I guess I’m on a tuna kick lately but it’s such a versatile protein. Tuna salad is great by itself or in a low carb tortilla, in lettuce wraps or perhaps stuffed into a portabella mushroom. This week I made tuna cakes which taste just as good as crab cakes for a fraction of the cost. Crab could easily be used in place of tuna in this recipe, but the more economical choice here is tuna, obviously. These tuna cakes are flaky, moist and flavorful and extremely easy to make.
I began by pulling out all the necessary ingredients for the recipe including 3 cans of tuna in extra virgin olive oil. For keto, it’s preferred to use tuna packed in oil (better macro ratios) but it’s okay to use tuna in water if you’re not monitoring macros as closely.

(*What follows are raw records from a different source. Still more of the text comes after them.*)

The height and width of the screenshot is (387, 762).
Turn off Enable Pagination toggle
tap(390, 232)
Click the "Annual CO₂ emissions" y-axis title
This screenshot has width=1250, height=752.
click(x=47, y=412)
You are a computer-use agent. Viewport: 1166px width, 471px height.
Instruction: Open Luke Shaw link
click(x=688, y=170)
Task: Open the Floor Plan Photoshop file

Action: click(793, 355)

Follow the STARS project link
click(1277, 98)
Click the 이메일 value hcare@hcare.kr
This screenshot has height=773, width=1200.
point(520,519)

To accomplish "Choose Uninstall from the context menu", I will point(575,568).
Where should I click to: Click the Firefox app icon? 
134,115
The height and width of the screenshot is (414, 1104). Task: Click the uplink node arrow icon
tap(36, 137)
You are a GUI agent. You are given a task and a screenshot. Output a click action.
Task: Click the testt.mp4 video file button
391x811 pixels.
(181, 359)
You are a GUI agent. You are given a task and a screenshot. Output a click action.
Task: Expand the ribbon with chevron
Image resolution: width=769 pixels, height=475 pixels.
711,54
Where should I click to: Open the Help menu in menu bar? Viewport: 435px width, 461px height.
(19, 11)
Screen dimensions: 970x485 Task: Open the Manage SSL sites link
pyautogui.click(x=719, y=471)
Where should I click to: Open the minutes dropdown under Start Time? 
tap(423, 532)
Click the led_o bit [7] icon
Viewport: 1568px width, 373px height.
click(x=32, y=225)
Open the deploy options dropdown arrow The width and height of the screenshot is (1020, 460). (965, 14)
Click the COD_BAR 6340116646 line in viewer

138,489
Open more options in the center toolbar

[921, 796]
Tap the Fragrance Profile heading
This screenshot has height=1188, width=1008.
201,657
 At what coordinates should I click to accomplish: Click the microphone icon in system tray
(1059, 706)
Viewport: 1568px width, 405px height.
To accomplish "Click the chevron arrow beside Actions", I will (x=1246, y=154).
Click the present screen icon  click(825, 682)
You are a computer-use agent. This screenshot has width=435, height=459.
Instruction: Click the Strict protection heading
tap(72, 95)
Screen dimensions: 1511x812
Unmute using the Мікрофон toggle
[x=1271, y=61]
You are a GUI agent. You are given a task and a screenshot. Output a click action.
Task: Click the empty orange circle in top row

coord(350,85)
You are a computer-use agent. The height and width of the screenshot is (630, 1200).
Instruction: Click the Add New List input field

I thoroughly drained all three cans of tuna, flaked large pieces with a fork and added it to a bowl along with the diced red onion, two eggs, Italian seasoning, garlic powder and red pepper flakes. I used my food processor to turn the pork rinds into bread crumbs replacement and added those to the bowl as well. Once all the ingredients were in the bowl I used a rubber spatula to fully incorporate everything together.
The mixture appeared too dry to me, so I added an extra egg and mixed again. You want to be sure the cakes hold together during the frying process and don’t crumble and fall apart. I would start with two eggs and see if the consistency is right – practice making a patty with your hands and see if the mixture holds together. If it does not, add an extra egg. Once the test patty held together, I put the tuna mix in the fridge for 30 minutes to firm up even more; I recommend a minimum of 30 minutes, even longer if desired.
I split the the mixture into 8 portions to cook in two batches of 4. I added half of the butter to the pan and heated it until it was melted. I cooked 4 tuna cakes over medium high heat for 3-4 minutes on each side until golden brown and slightly crispy. The cakes should be heated through and browned on both sides before they are removed from the pan. I repeated with the 2nd batch of tuna cakes and removed them from the pan to cool. I love the flavor of these tuna cakes – the onion and seasonings blend well with the tuna and make them taste fresh and light.
Super easy! Included in the macros is a garlic aioli mayonnaise I picked up at Whole Foods this weekend by Restaurant LuLu Gourmet Products. This mayo has a rich garlic taste and perfect macros – lots of fat, just a little protein and 0g carbs per serving. This mayo would be great in tuna or chicken salad, on a burger or with grilled fish. I added a dash of sriracha for a kick of flavor, but this is not necessary as the mayo is delicious on its own.
Prep Time: 40 minutes
Cook Time: 15 minutes
Total Time: 55 minutes
Serving Size: 1
- 3 5oz cans tuna in oil, drained
- 1/4c red onion, finely diced
- 18 pieces (2 servings) of pork rinds, ground fine in a food processor
- 3 eggs
- 1tblsp butter
- 6tblsp garlic aioli mayo
- Italian seasoning
- Garlic powder
- Red pepper flakes
- Drain each can of tuna completely; flake with a fork into a bowl.
- To the tuna add the diced red onion, processed pork rinds, eggs and seasonings.
- Mix thoroughly with a spatula until fully combined and holding together; refrigerate at least 30 minutes.
- Heat 1/2 of the butter in a saucepan over medium high heat until melted.
- Turn half the mixture into 4 tuna cakes and cook 3-4 minutes per side.
- Flip each cake and repeat until golden brown and heated through.
- Remove from the pan and repeat with 2nd batch of tuna cakes.
- Use a dollop of garlic aioli mayo with each tuna cake.
Per serving (including garlic aioli mayo): 244 calories, 1g total carbs, 1g net carbs, 20g fat, 15g protein (Note: Please remember these numbers are based on the brands I used and may vary slightly with other brands.)